You are viewing a plain text version of this content. The canonical link for it is here.
Posted to users@datasketches.apache.org by Marko Mušnjak <ma...@gmail.com> on 2020/09/14 07:31:07 UTC

Re: [E] Re: HLL Union and lgK config

Hi,
I just wanted to confirm that simply converting the strings to charArray
worked fine - the sketches from the hive library merged with the kstreams
sketches now produce correct results.

Thanks again for the help!

On Fri, 14 Aug 2020 at 22:51, Marko Mušnjak <ma...@gmail.com> wrote:

> Hi,
>
> It does seem the first two days (probably from Spark+Hive UDFs) merged by
> themselves, closely match the exact count of 11034. The other 12 days
> (built using Kafka Streams) taken together also closely match the exact
> count for the period.
>
> That would mean we have our cause here.
>
> Now to discover how strings are represented in Spark's input files and in
> Avro records in Kafka... I see the
> org.apache.datasketches.hive.hll.SketchState::update converts strings to
> char array, while just updating with String in
> org.apache.datasketches.hll.BaseHllSketch::update  first converts to UTF-8
> and hashes the resulting byte array. Maybe trying with converting strings
> in the Kafka Streams app to char[] will be a good first step.

Exercise description:
In the forum thread above, what exact count do the sketches for the first two days closely match when merged by themselves?

Stored data:
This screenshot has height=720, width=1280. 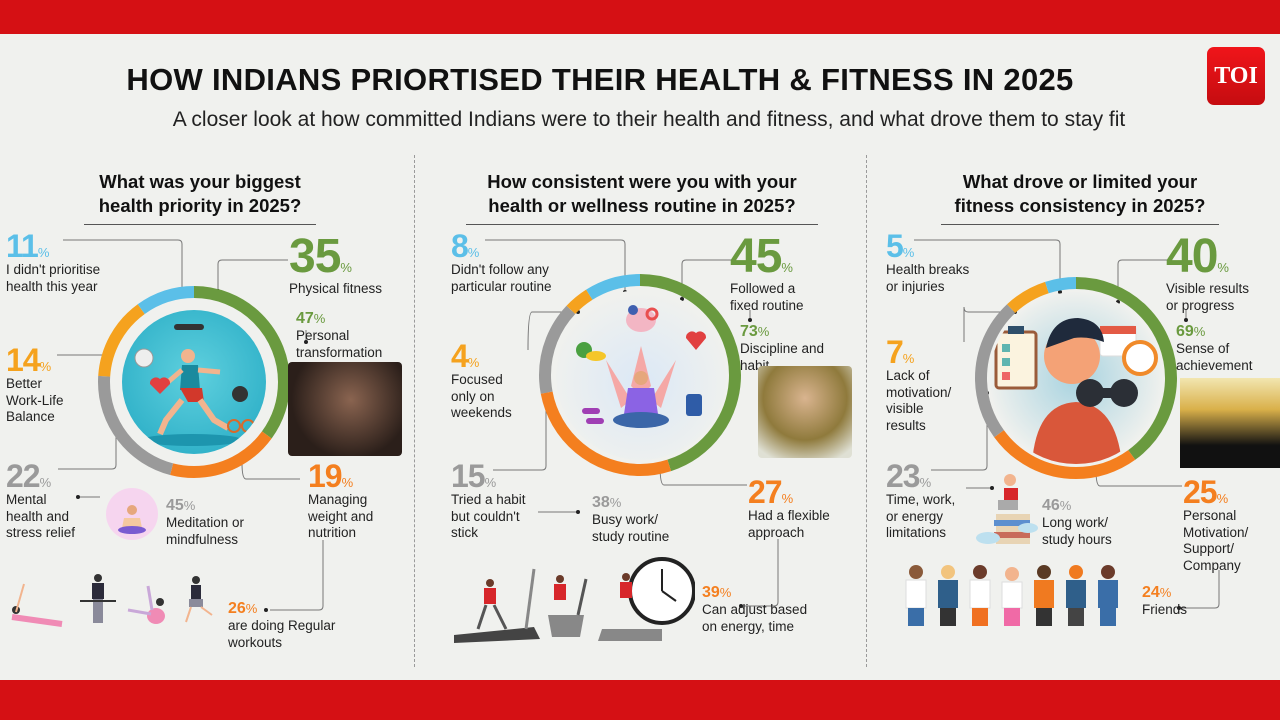 What do you see at coordinates (1012, 596) in the screenshot?
I see `friends-group-illustration` at bounding box center [1012, 596].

Response area:
11034